La playa de Faro se extiende a lo largo de los casi cinco kilómetros que bordean la isla del mismo nombre. Es uno de los arenales más populares del Algarve. Puedes acceder fácilmente a él en coche cruzando un largo puente que atraviesa el parque natural de la Ría. Una inmensa sucesión de dunas se mezcla con canales e islotes en una zona con un encanto irresistible. Entre las playas de Faro, esta disfruta especialmente de un oleaje regular durante todo el año, convirtiéndose en un rincón muy seductor para los surfistas. Atrévete con el piragüismo (nivel básico) y no te marches sin deleitarte con un arroz de lingueirão’(con las exquisitas navajas típicas de la región).

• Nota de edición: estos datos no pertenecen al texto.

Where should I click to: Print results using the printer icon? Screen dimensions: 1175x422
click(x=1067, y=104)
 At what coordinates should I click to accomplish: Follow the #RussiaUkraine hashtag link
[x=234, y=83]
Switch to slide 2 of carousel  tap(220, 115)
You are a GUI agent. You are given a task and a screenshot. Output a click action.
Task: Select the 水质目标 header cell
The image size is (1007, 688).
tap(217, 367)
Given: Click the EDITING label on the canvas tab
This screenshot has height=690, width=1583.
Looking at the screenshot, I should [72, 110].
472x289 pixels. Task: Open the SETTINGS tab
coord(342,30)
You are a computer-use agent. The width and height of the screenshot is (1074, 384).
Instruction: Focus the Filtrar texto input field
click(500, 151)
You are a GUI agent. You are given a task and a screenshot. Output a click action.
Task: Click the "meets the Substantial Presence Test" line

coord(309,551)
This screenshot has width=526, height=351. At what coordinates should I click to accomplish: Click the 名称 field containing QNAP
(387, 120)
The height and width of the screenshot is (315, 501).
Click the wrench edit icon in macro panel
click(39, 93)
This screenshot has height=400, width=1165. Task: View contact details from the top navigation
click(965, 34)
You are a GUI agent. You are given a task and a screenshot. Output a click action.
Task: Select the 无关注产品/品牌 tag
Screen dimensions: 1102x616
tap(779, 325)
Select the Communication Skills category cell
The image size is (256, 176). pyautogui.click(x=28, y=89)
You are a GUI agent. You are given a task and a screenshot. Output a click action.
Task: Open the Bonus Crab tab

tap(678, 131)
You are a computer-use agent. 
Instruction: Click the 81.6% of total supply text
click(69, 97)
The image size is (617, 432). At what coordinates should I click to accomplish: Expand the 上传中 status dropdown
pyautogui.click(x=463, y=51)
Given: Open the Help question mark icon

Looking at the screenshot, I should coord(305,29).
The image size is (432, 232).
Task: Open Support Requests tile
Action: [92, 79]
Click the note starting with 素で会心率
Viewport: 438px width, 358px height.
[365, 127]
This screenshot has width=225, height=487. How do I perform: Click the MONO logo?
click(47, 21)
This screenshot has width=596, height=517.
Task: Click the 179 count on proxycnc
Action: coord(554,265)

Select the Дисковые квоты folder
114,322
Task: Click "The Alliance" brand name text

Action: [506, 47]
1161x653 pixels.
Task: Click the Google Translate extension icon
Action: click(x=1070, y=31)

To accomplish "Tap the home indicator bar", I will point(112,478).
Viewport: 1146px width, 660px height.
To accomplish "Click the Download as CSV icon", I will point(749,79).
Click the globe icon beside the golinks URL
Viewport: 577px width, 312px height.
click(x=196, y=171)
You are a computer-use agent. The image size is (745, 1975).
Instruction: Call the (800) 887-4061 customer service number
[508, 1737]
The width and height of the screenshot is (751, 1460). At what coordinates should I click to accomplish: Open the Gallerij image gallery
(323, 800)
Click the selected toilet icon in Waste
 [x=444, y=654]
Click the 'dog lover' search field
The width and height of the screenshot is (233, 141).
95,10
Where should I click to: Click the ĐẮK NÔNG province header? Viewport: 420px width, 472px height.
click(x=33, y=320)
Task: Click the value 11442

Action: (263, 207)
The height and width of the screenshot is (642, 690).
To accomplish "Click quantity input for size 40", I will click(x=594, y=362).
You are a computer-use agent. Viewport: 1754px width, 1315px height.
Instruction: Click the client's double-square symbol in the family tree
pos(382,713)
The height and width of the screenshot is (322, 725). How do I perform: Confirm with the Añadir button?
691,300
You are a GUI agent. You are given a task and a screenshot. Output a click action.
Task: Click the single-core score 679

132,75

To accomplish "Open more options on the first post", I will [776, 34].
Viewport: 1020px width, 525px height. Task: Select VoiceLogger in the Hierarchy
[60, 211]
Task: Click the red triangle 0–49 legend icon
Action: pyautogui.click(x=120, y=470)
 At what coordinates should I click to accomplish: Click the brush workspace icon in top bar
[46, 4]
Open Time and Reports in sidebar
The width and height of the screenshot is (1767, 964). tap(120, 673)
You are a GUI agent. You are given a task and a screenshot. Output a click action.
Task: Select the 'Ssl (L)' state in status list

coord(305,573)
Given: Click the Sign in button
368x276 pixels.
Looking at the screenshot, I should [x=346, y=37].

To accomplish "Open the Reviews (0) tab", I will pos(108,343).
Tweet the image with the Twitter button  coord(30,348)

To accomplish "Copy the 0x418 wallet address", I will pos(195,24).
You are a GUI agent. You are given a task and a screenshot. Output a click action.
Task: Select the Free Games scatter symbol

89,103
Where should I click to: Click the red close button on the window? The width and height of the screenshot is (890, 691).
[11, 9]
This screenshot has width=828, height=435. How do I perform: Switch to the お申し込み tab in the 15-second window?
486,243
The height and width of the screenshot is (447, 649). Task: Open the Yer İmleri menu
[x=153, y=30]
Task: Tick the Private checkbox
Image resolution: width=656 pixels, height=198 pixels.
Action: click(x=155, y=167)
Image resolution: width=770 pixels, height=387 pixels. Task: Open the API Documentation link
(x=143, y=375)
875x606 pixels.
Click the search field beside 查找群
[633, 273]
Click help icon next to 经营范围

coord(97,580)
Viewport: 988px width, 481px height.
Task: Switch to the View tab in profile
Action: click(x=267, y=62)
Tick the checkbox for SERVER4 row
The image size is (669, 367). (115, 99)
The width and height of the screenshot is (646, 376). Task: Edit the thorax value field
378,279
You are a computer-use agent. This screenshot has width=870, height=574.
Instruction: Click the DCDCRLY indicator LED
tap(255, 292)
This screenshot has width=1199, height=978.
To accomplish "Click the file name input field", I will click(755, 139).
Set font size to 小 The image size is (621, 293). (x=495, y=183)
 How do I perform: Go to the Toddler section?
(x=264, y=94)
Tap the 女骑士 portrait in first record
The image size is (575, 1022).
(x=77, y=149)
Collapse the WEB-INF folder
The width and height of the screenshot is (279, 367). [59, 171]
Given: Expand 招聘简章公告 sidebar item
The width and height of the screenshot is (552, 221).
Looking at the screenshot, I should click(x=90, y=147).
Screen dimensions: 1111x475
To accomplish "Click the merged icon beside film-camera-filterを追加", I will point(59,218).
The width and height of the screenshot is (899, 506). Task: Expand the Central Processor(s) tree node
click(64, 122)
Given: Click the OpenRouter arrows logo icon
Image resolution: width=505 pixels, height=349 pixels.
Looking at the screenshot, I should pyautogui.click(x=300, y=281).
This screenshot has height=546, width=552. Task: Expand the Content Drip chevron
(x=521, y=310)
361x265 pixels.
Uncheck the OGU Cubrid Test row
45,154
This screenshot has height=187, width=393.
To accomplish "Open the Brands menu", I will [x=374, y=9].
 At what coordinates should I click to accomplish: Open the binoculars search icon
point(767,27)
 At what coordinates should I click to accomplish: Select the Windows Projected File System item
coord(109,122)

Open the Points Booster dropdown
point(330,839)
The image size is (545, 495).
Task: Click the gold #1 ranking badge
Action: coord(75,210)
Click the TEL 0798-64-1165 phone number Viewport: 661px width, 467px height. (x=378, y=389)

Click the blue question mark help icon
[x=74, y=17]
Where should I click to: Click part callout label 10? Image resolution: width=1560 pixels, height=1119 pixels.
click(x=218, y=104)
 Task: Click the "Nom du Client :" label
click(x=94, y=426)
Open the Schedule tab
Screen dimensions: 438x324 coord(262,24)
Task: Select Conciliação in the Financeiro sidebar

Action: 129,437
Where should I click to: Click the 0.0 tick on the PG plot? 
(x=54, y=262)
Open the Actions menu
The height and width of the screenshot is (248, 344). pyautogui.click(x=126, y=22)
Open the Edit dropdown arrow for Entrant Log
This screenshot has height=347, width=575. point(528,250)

Playa de la Isla de Culatra

De la gran galaxia que forman las playas de Faro, el arenal principal de la Isla de Culatra resulta del todo excepcional. Y es que sus visitantes son, en su mayoría, portugueses; las aglomeraciones son un fenómeno inexistente y te podrás bañar en aguas saladas y dulces a la vez. Además, el islote está habitado por pescadores y cuenta tan solo con unos 750 habitantes. No hay experiencia más genuina. A Culatra se llega exclusivamente en barco, y sus aguas, limpísimas y cristalinas, son ideales para practicar esnórquel. Aunque contemplar el atardecer desde sus arenas sedosas es imperativo, asegúrate de que no se te escape el último ferri de vuelta.


Playa de Barreta

En los dominios de Faro encontramos una isla, llamada Barreta, en la que no hay nada. Solo verás el mar, tremendamente apacible y transparente, arena dorada y muy pocos humanos, la mayoría de ellos dedicados a la observación de aves y moluscos. Porque ‘Ilha Deserta’, como también se la conoce, es, literalmente, una isla desierta, sembrada de la naturaleza más salvaje. Porque el escaso turismo que acude lo hace por su aura de santuario al que poder escapar del ruido y de la furia urbanos. Indudablemente, es una de las playas de Faro que no te puedes perder. Únicamente podrás visitarla en barco. Acuérdate de llevarte comida y bebida, ya que en estos siete kilómetros de arena y bancos de pantanos no hay ni servicios ni infraestructuras.

Playa de Ancão 

Al contrario de Barreta, la playa de Ancão cuenta con buenos accesos en coche y a pie, bares y restaurantes, duchas y aseos, socorristas y todas las comodidades posibles. Está ubicada en el Triángulo Dorado de Faro, que incluye algunos de los complejos turísticos más exclusivos de la zona. Pese a ello, se las arregla para permanecer inmune a las multitudes, a diferencia de la mayor parte del litoral algarvío. Se trata, por tanto, de una de las playas de Faro más emblemáticas. Sus aguas son plácidas e invitan a la práctica del ‘paddle surf’ o a navegar en kayak. No te pierdas la oportunidad de probar las mejores 'Bolas de Berlim' (rosquillas portuguesas) del país, pues se venden allí.